Failure to Ensure Consistent Code Status Documentation for a Resident
Penalty
Summary
The facility failed to ensure clear and consistent direction regarding the code status of a resident, resulting in conflicting documentation and confusion among staff during a medical emergency. The resident had an IPOST indicating Do Not Resuscitate (DNR) status, while a physician's order in the facility's system listed the resident as Full Code, directing that CPR should be performed if the resident's heart or respirations stopped. The care plan also indicated the resident's desire to be DNR per IPOST, with instructions for regular review and updates. During an incident where the resident exhibited abnormal respirations and changes in color, staff responded by calling a code blue and preparing to send the resident to the hospital. Staff members discovered the discrepancy between the IPOST (DNR) and the physician's order (Full Code) at that time, leading to uncertainty about the appropriate response.
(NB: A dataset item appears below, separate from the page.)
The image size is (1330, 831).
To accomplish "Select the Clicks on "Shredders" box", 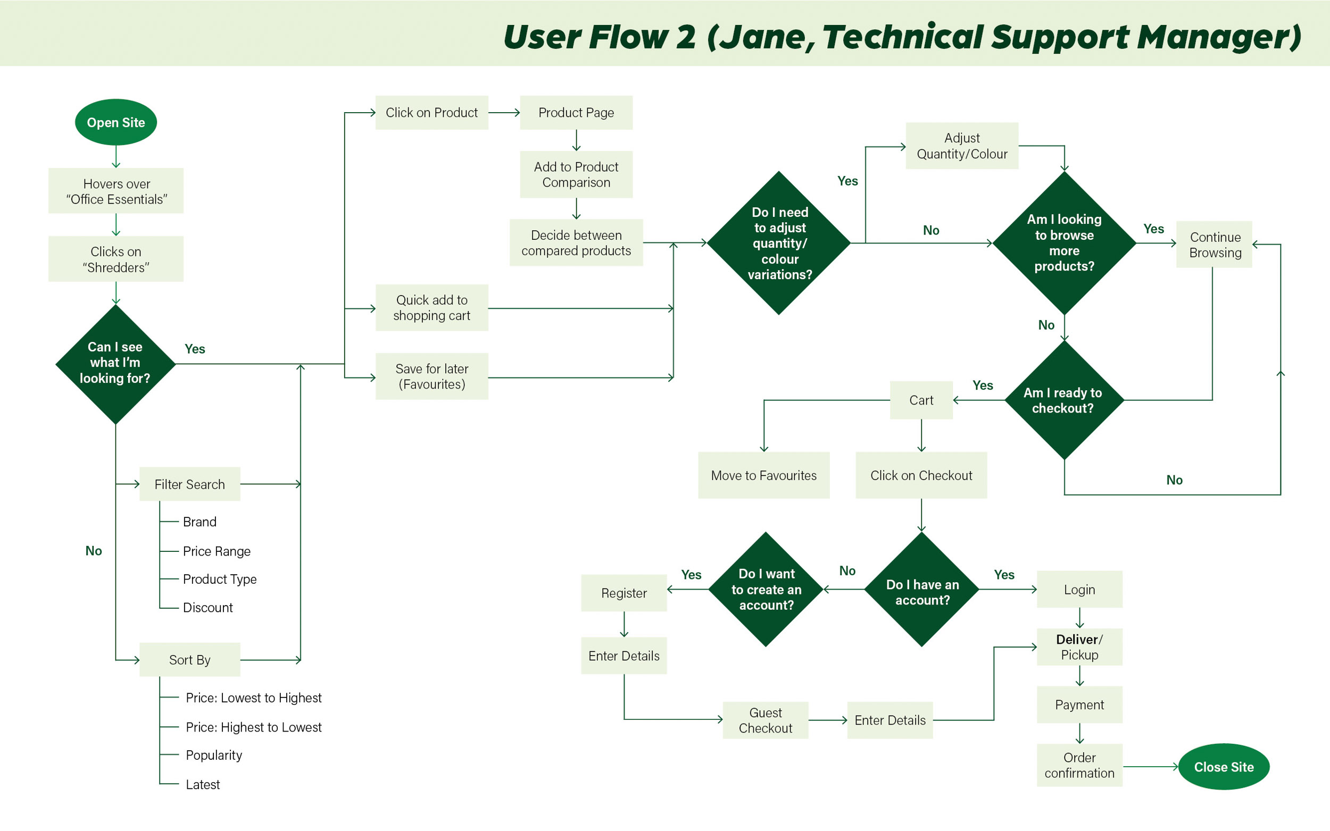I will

Staff interviews revealed that the IPOST was signed after the resident's return from a prior hospitalization, while the Full Code order was entered upon that return, possibly due to hospital requirements for a procedure. The facility's policy required that advance directives be respected and that any such documents be included in the medical record, with periodic review and updates. However, the lack of alignment between the IPOST, physician's order, and care plan resulted in staff confusion during a critical event, as they were unsure which directive to follow. The issue was acknowledged by facility leadership, who noted the discrepancy and began reviewing other residents' records for similar issues.